SAN FRANCISCO Barry Bonds testified to a grand jury that he used a clear substance and a cream given to him by a trainer who was indicted in a steroid-distribution ring, but said he didn't know they were steroids, the San Francisco Chronicle reported Friday.
Bonds told the federal grand jury last year that Greg Anderson, his personal trainer, told him the substances he used in 2003 were the nutritional supplement flaxseed oil and a rubbing balm for arthritis, according to a transcript of his testimony reviewed by the Chronicle.
The substances Bonds described were similar to ones known as "the clear" and "the cream," two steroids from the Bay Area Laboratory Co-Operative at the center of the steroid scandal.
Bonds' attorney, Michael Rains, said the leak of grand jury testimony was an attempt to smear his client.

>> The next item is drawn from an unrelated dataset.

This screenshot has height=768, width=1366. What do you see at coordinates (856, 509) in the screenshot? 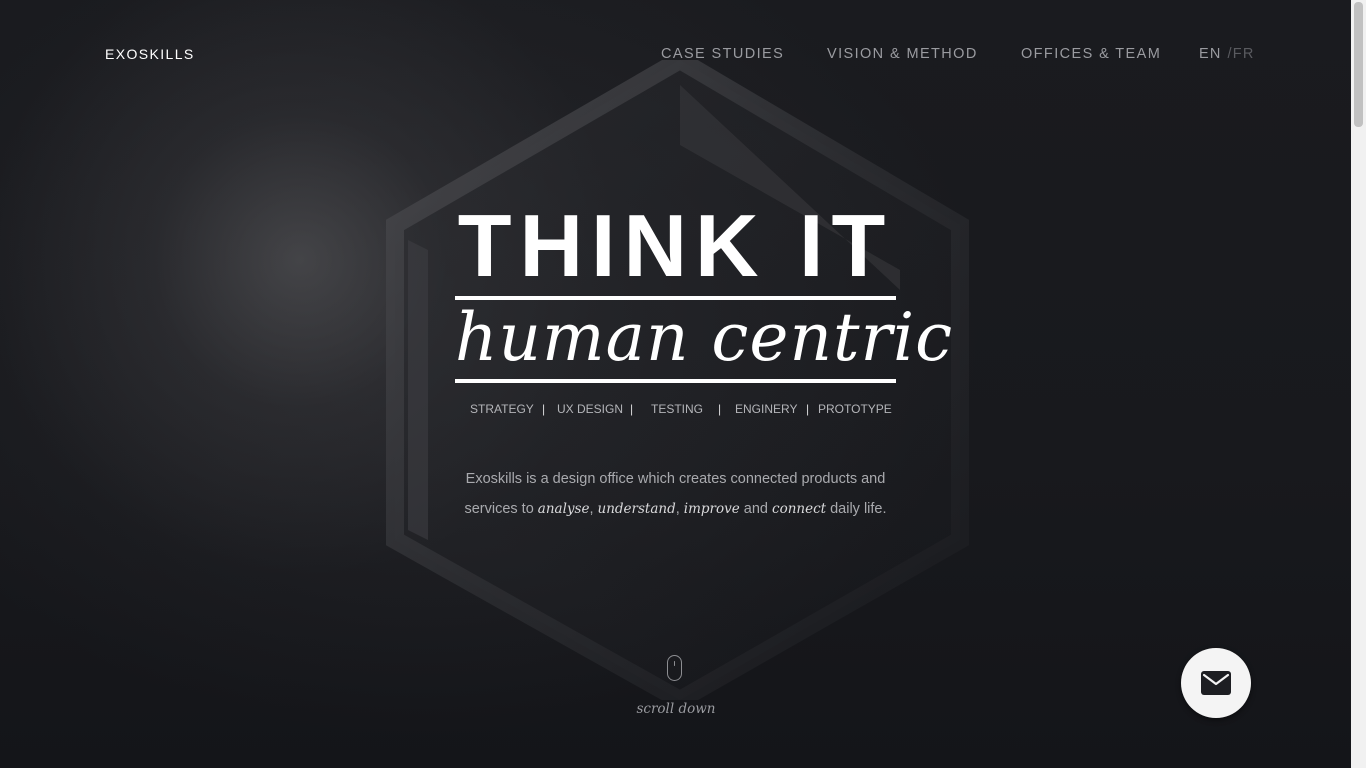
I see `description-text-end: daily life.` at bounding box center [856, 509].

Grand jury transcripts are sealed and the Chronicle did not say who showed them the documents.
"My view has always been this case has been the U.S. vs. Bonds, and I think the government has moved in certain ways in a concerted effort to indict my client," Rains told the newspaper. "And I think their failure to indict him has resulted in their attempts to smear him publicly."
Rains did not immediately comment to The Associated Press, but his office said Friday that he would make a statement later in the day. Bonds' agent, Scott Boras, did not immediately return a phone call seeking comment.

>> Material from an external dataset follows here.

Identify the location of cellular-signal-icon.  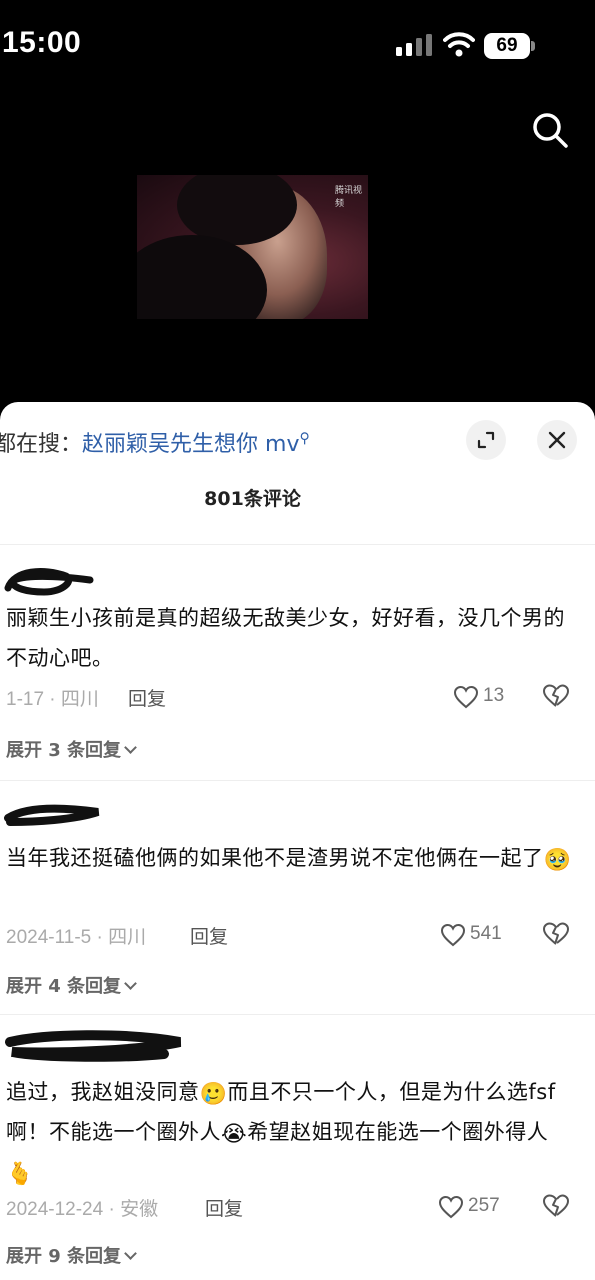
(414, 45).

Giants spokesman Blake Rhodes said the team wouldn't comment and directed all questions to the commissioner's office.
Tony Serra, Anderson's lawyer, said Anderson "never knowingly provided illegal substances to anyone."
The revelation of Bonds' grand jury testimony was one of a series of developments in the BALCO probe, which led to indictments against four men in February.
ABC News and ESPN the Magazine released excerpts of interviews with BALCO founder Victor Conte, one of those charged in the case, in which he says he watched Olympic track star Marion Jones inject herself in the leg with human growth hormone. Jones' attorneys denied she ever used performance-enhancing drugs. Conte's interview with ABC's "20/20" program was to air Friday night.
And sprinter Kelli White, who has been banned from track for two years after admitting use of several banned substances, broke down and cried Thursday as she recounted in an interview the first time she used THG, a once-undetectable steroid that BALCO is accused of providing to elite athletes. White's comments appeared in the Chronicle, Los Angeles Times and USA Today.